In the old days some of us considered dark skin very attractive,” said my sometime friend at the Club. I gave him what Bertie Wooster might describe as my half-hyena laugh. We were sitting at the Club Bar exchanging light banter. Being a long-term member, he was upholding the tradition of being the club bore. “Do you know how the Tommies, as we referred to the British soldiers back then described people like you?” I tried my intensely irritated hyena laugh. It only spurred him on. “Blacker the blackberry, sweeter the taste!” And he slapped his thigh failing to find mine close enough for comfort. “Why do you say people like me?” I asked falling into the trap.

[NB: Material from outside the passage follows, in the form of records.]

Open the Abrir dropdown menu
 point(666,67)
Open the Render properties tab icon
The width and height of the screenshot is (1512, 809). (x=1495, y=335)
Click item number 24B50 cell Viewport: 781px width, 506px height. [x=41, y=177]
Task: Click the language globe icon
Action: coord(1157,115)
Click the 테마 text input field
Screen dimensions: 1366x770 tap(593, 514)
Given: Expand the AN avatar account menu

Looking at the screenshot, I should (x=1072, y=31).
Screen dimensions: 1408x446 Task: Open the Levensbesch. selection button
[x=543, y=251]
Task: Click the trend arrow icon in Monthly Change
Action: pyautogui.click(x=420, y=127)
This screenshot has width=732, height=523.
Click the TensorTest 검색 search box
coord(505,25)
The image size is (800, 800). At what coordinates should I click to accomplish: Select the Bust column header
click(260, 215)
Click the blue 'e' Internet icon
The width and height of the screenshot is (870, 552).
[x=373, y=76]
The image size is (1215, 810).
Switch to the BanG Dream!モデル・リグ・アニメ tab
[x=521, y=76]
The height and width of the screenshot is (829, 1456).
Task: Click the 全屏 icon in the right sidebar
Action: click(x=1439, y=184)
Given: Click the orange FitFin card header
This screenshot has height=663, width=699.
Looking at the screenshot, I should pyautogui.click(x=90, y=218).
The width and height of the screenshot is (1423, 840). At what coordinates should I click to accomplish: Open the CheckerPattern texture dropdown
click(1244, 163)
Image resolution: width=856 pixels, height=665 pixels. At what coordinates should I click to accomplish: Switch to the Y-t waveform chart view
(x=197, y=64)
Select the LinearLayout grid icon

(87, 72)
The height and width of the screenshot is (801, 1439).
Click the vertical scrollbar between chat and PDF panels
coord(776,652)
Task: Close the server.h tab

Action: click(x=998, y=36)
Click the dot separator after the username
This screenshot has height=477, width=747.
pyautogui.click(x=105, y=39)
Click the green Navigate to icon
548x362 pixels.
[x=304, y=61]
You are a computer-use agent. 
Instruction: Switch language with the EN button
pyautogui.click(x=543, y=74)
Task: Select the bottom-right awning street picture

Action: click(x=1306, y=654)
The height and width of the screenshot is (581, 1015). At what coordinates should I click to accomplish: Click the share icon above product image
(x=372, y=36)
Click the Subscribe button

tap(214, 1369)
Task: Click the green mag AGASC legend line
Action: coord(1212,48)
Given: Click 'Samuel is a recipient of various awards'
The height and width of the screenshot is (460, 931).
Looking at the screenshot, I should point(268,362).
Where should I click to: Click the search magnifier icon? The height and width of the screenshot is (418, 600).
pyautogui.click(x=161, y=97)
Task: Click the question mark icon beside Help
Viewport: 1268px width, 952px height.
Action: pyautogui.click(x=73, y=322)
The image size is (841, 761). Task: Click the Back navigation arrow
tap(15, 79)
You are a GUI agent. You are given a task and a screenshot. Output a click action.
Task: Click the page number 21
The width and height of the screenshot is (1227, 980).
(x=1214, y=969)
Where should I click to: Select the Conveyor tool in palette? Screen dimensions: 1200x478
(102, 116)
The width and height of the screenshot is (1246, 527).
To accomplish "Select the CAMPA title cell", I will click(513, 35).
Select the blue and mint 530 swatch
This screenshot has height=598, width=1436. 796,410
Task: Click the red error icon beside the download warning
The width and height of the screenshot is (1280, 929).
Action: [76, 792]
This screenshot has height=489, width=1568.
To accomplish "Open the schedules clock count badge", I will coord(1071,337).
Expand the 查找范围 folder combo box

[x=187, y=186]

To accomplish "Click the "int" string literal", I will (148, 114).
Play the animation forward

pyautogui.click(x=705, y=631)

“Ah, I heard that you were one of them,” he said pointing to the row of bottles behind the Barman’s head. All I could see were bottles of Scotch. “You are from North Malabar, aren’t you?” he named the prominent towns in the area. “Yes, certainly, my mother’s family came from what used to be a British cantonment town, my father’s family, from the other one. They were all highly educated professionals. My paternal grandmother was a famous writer in Malayalam.” I had an idea where this conversation was leading. I was getting ready for the put-down.
“I’ll tell you a story about my grandmother. She belonged to a well-known Tharawad (or matrilineal Kerala household)” said the club bore. When I was studying to be a doctor at Madras, I had a number of African student friends. I would take them to my grandmother’s house during our vacations. It may have been an imposition to her but she never said so in front of my African friends.” “The moment they left I noticed that she would take great precautions to wipe the stain of their visit. She would wash the steps of the household with milk.
Pure fresh cow’s milk that she poured down herself.” There was a moment of silence on both sides. How could our fears about other races and peoples be so entrenched as to manifest itself in such obscene acts of purification? And then the club bore revealed the true meaning behind the story. “If you had come to my house, my grandmother would have done the same. To her you would always be a Thiya, traditionally the toddy-tappers of North Malabar—a low caste person.” Now that we are once again obsessed with questions of purity, I can only ask, paraphrasing Shakespeare: Would all the cows’ milk of Hindustan cleanse the dark blot of caste from our minds?